Она едва сдержалась, чтобы не высказать все это вслух.
– Я тебе серьезно советую: присмотрись к Нельке, – продолжал Илья. – Вот бы кого раскручивать, будь у нее хоть маленький талантишко.
– Ну и раскручивай, – пожала плечами Аля. – Кто тебе не дает?
– Так ведь нет талантишка! – засмеялся он. – Ладно, чижик, хватит, не обижайся. Я для твоей же пользы. Надо нервишки держать в руках, а то так понесет – не удержишься. Венька вон…
Упоминание о Веньке действовало, как ведро холодной воды. Что можно было возразить?
– И правда, глупости, – вздохнула Аля. – Сижу дома целыми днями, вот и лезет в голову всякое.
– Мало я тебя, что ли, везде вожу? – обиделся Илья. – Уж кто бы жаловался!
– Да я не жалуюсь. – Аля наконец прижалась к его плечу, поцеловала в мягкие душистые усы. – Я тебя люблю…
– Ну так и надо кончать по-человечески, – улыбнулся он в темноте, целуя ее в ответ. – Вот женщина-загадка: удовольствие получить – и то тебя надо уговаривать!
Конечно, она его любила, несмотря даже на вспышки раздражения; хоть в этом не приходилось сомневаться.
Как Нелька была единственным напоминанием о прошлой жизни, счастливой и легкой, так Илья был единственной опорой в жизни нынешней.
«Еще бы в тоску не впасть! – думала Аля, просыпаясь поздним утром или даже днем. – Целыми днями дома, так кто хочешь с ума сойдет, даже Нелька».
Сначала она удивлялась, как это Илья может просыпаться рано утром и идти на работу, когда она еще десятый сон досматривает.
– А у меня организм такой, – объяснил он. – Могу спать не больше шести часов и прекрасно себя при этом чувствовать.

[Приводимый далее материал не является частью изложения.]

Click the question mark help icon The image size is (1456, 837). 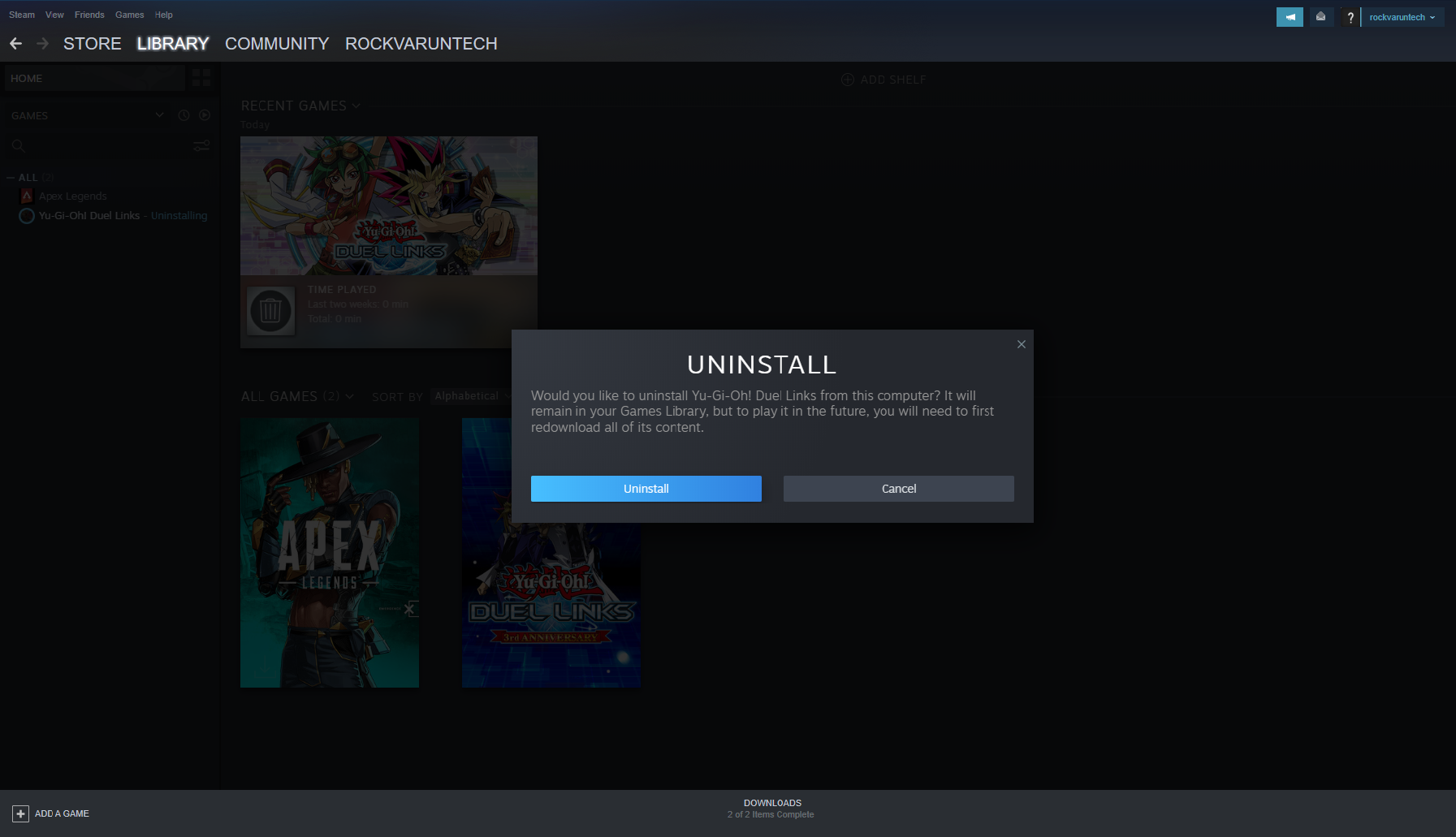pos(1350,16)
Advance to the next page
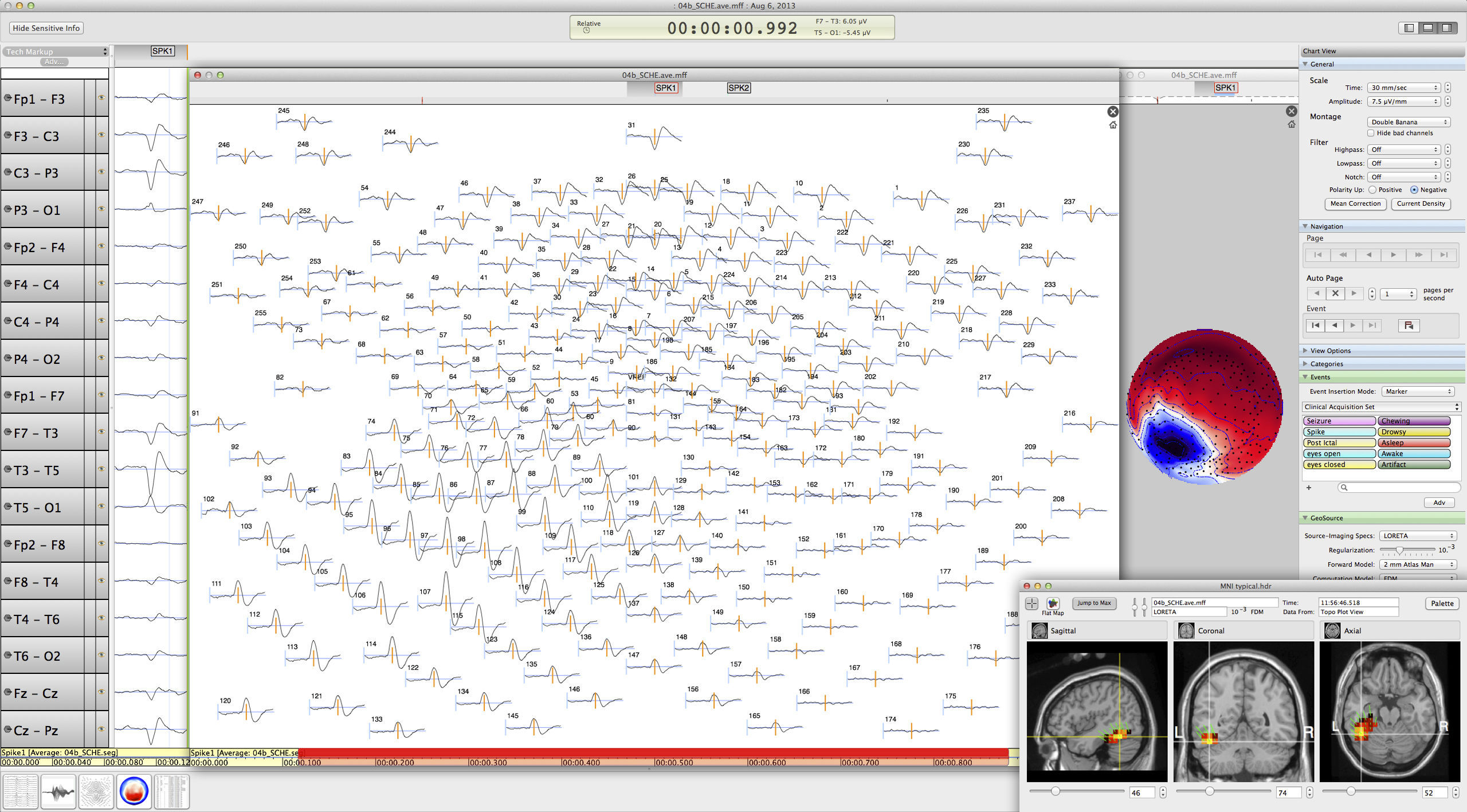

Ну, а у Али организм был другой, и просыпалась она не раньше двенадцати. Ей и в голову не приходило, что он мог бы потребовать, чтобы она вставала, провожая его на работу, подавала завтрак. Илья был на редкость непритязателен, на завтрак всему предпочитал мюсли или творог, и даже обыкновенные сырники считал кулинарным излишеством.
Он вообще был отличным партнером, просто во всех отношениях. Быть чем-то недовольной значило быть сумасшедшей.